◆ **WORK ITEM**: Your answer should be the lines from the one with "Viewport: 465px width, 618px height." to the end of the data below, both included, exact and free of pictures.

◆ **DATA RECORDS**:
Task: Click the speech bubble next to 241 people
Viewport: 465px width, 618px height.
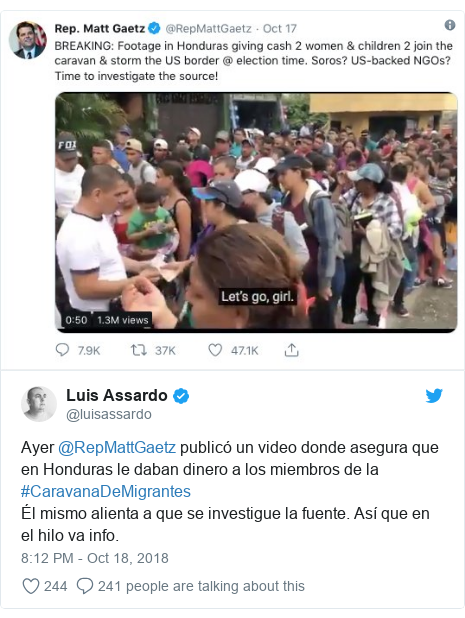Action: pos(85,586)
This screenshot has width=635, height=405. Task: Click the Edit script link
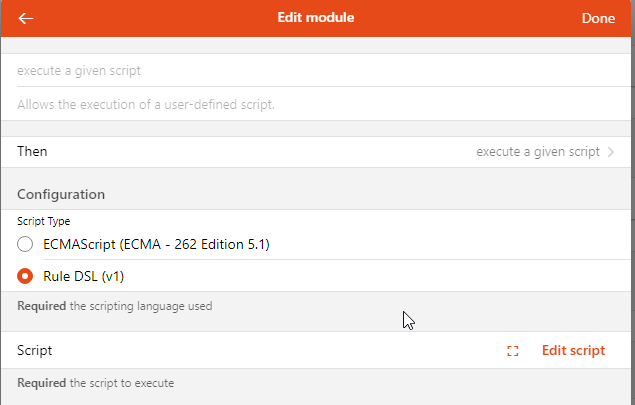tap(573, 351)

◆ **SOLUTION TO THE PROBLEM**:
Viewport: 465px width, 618px height.
Action: pos(85,586)
This screenshot has width=635, height=405. Task: Click the Edit script link
tap(573, 351)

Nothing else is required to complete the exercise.